### Exercises to complete
**1)** Decide whether each statement below agrees with the sailing log, answering yes or no and quoting the exact words of the log that settle it. (a) In the last 24 hours the crew shortened and then reset sail more than six times. (b) Tuna steaks were served at luncheon. (c) The saloon whisky chair is mostly on the windward side of the boat.
**2)** Write the next part of the sailing log below, starting right after its final sentence.

### Text
▼
Day 14 Position 15:44.25N 50:52.29W Life at the sharp end.....
Sun 8 Dec 2019 20:01
breezy afternoons and evenings. Squalls in evening and early morning.
Gwenhyfar is now getting a regular bath time late evening and early morning
as squalls catch us up and we enter a rain deluge. We try to dodge them, but
its very tricky. So the inevitable happens - all hands to shorten sail, then
we get blasted by the wind, then soaked, before being spat out at the end of
the storm into bright sunshine.. Then full sail set is hoisted again. This
has been repeated over six times in the last 24 hours.
David prepared luncheon of smoked salmon sandwiches and crème cheese, and
then sets to work peeling potatoes to go with the evening meal of Tuna
steaks. He then prepared the evening tapas of manchengo cheese, jalapeno
peppers and anchovy olives to go with sundowner pre-dinner drinks. Shortly
after tea he retired for a well earned afternoon snooze in the saloon whisky
chair. This is the most comfortable place on the boat, as it is mostly on
the leeward side and it is nice and cool below in the natural surroundings
of the ships mahogany ring frames and douglas fir hull planking. He was
playing a selection of Motown hits through the Gwenhyfar's sound systems.
▲
### Recorded data
▼
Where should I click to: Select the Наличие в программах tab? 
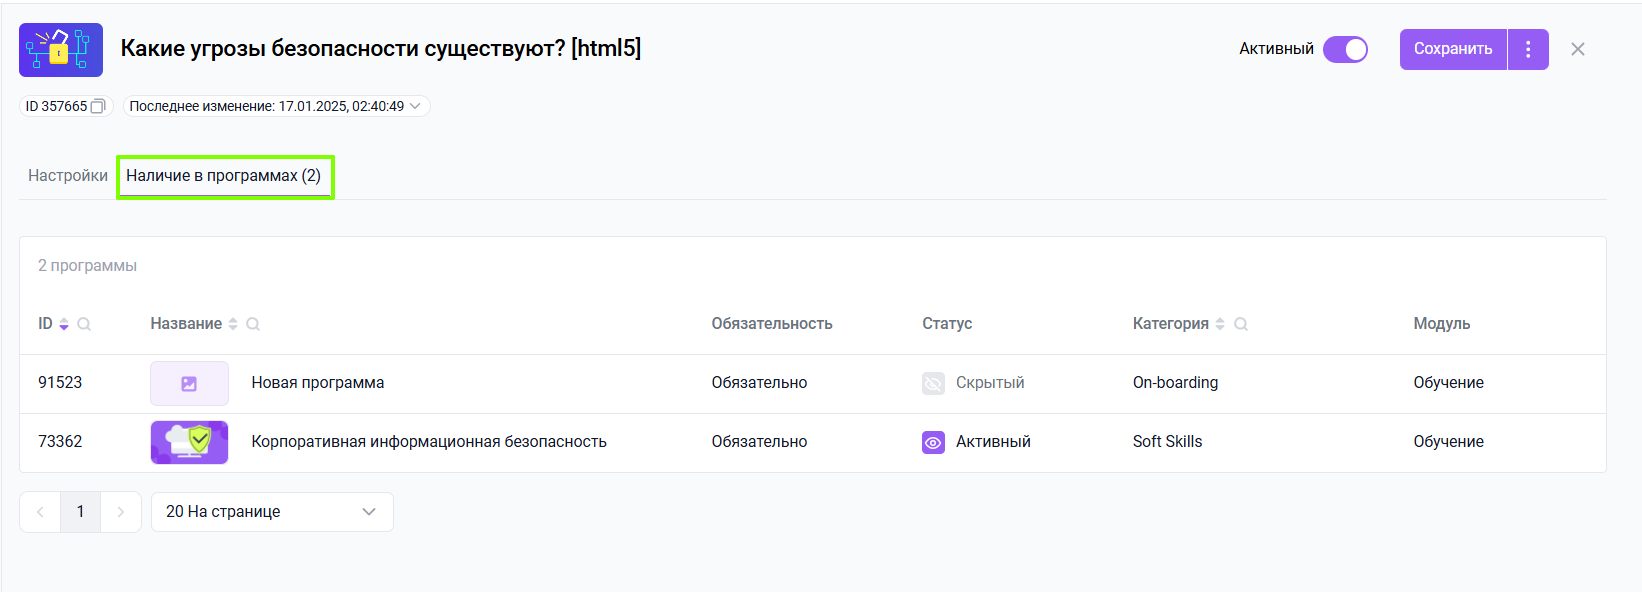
▲
### Outputs in order
**1)**
(a) Yes: "This has been repeated over six times in the last 24 hours."
(b) No: "luncheon of smoked salmon sandwiches and crème cheese" and "the evening meal of Tuna steaks"
(c) No: "it is mostly on the leeward side"

**2)**
David accompanies Diana Ross with a full bass snore!
Early morning, and our blogger has chance to catch Tim for another "one on
one" chat. Tim is our Bowman and a dab hand chef. First question: "What's
life like on the foredeck Tim?"
"Bucking bronco, noisy, very windy. Gwenhyfar is fast, she pushes a powerful
bow wave as she surfs down sapphire blue waves, surf bubbles up on each
flank. Its very important to have one hand for the boat and one hand for
you. We all wear life vests and AIS beacons and are always safety conscious.
Before the race we practiced and drilled our "man-over-board" routines. We
each have a job to do and we work as a team. My job is at the very front.
The bow is the liveliest part of Gwenhyfar's deck. Its awesome!"
"We've just gybed onto starboard in a typical 25 knot gust, normally we do
this operation with 13 race crew in calmer waters like the Solent and can
effect the maneuver in a few minutes. Out here, the Atlantic swell is
enormous and we are only 5 crew! So we take our time. Plan ahead. We use
both sets of sheets and guys so that we can keep the pole and running
rigging stable. We are keen to prevent any rope chafe so we've rigged a new
friend, the "Irish Guy", which gives the pole a second anchor. At the
command from Simon the mast man trips the pole free from the spinnaker. The
Spinnaker then flies free in the sky guided by the helmsman who is teasing
the kite round the front of the boat like balancing a big spoon in his hand.
The cockpit man takes in the pressure on new windward sheets, and then I dip
the pole around the base of the forestay and it is re-secured to its new guy
and sheeted in by the cockpit man. Three men on foredeck, me Simon and Jan,
and two in cockpit, Peter and David."
Q."Can anyone be a Bowman?" "When it goes right there's no comment. When it
goes wrong, its always because the Bowman ****** ** !"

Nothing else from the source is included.